In Brazil, which like Honduras witnessed months of mass anticorruption protests last year, a major scandal has engulfed the former president Luiz Inácio Lula da Silva, and threatens his protégé, President Dilma Rousseff. Da Silva is accused of receiving benefits from construction companies, and a federal judge recently sentenced the former head of the country’s largest such firm, Odebrecht, to nineteen years in prison for a massive scheme of bribery and kickbacks to politicians. Along with Odebrecht and the national oil company, a hydroproject on the Amazon River is central to Brazil’s sprawling anticorruption investigations.
In both countries and elsewhere, another element comes to the fore in the fight over hydropower. It is indigenous peoples who are mounting the most significant defense of forests, rivers, and other natural endowments that represent humanity’s patrimony. Often their cultures are under deliberate and concerted attack as part of the corrupt government’s campaign to wrest monetary benefit from the land. Ironically, in this time of accelerating environmental crisis, it is the very people who have the most to teach about how to build a reciprocal relationship with nature who are being decimated. To all of our detriment.
“In our world-views,” Cáceres explained as she accepted the prestigious Goldman Environmental Prize last year, “we are beings who come from the Earth, from the Water, and from Corn. . . . Giving our lives . . . for the protection of the rivers is giving our lives for the well-being of humanity and of this planet.”

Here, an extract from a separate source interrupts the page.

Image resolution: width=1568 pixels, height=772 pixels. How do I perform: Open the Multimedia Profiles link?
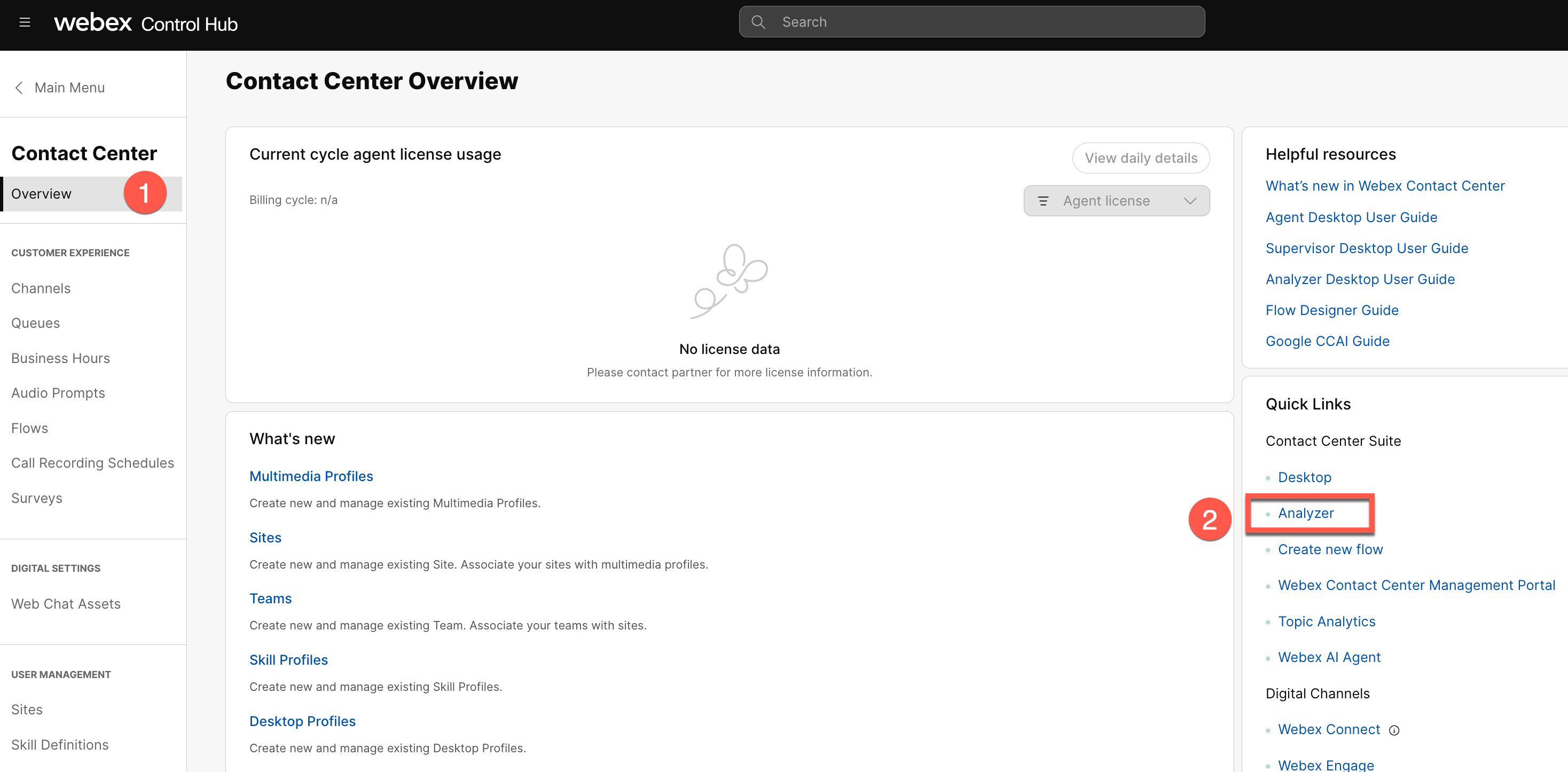click(x=311, y=476)
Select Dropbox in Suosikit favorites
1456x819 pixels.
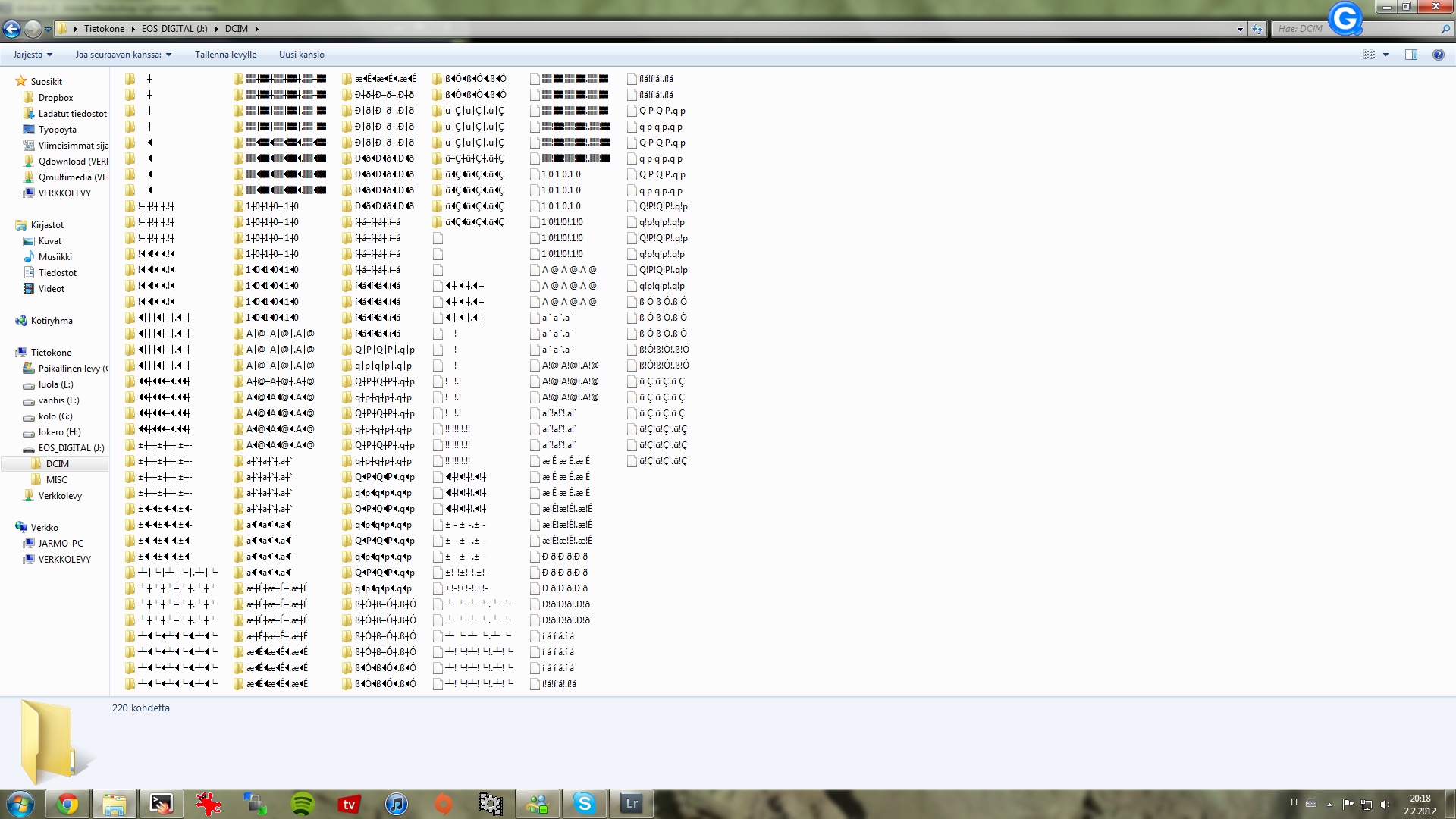[55, 98]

The United States, the UK, and others have begun recognizing corruption as a profound threat, not just to economic growth, poverty reduction, or environmental preservation, but also to security. They, like the Netherlands and Finland, whose development banks were funding Honduran hydropower projects, also champion sustainable development.
If they are serious about these principles, officials should subject kleptocratic governments, like that of Honduras, to a more rigorous standard for economic and military partnership and political support. Such a modified approach to these countries must start with active moral and material reinforcement for indigenous defenders of the natural environment. It should include conditions on military and civilian aid—and far more stringent scrutiny before financing large infrastructure projects, especially dams and others that will irreversibly alter major ecosystems. Further potential leverage includes holds on stature-enhancing state visits, and where appropriate, visa denials and procedures to seize assets linked to corruption or other crimes.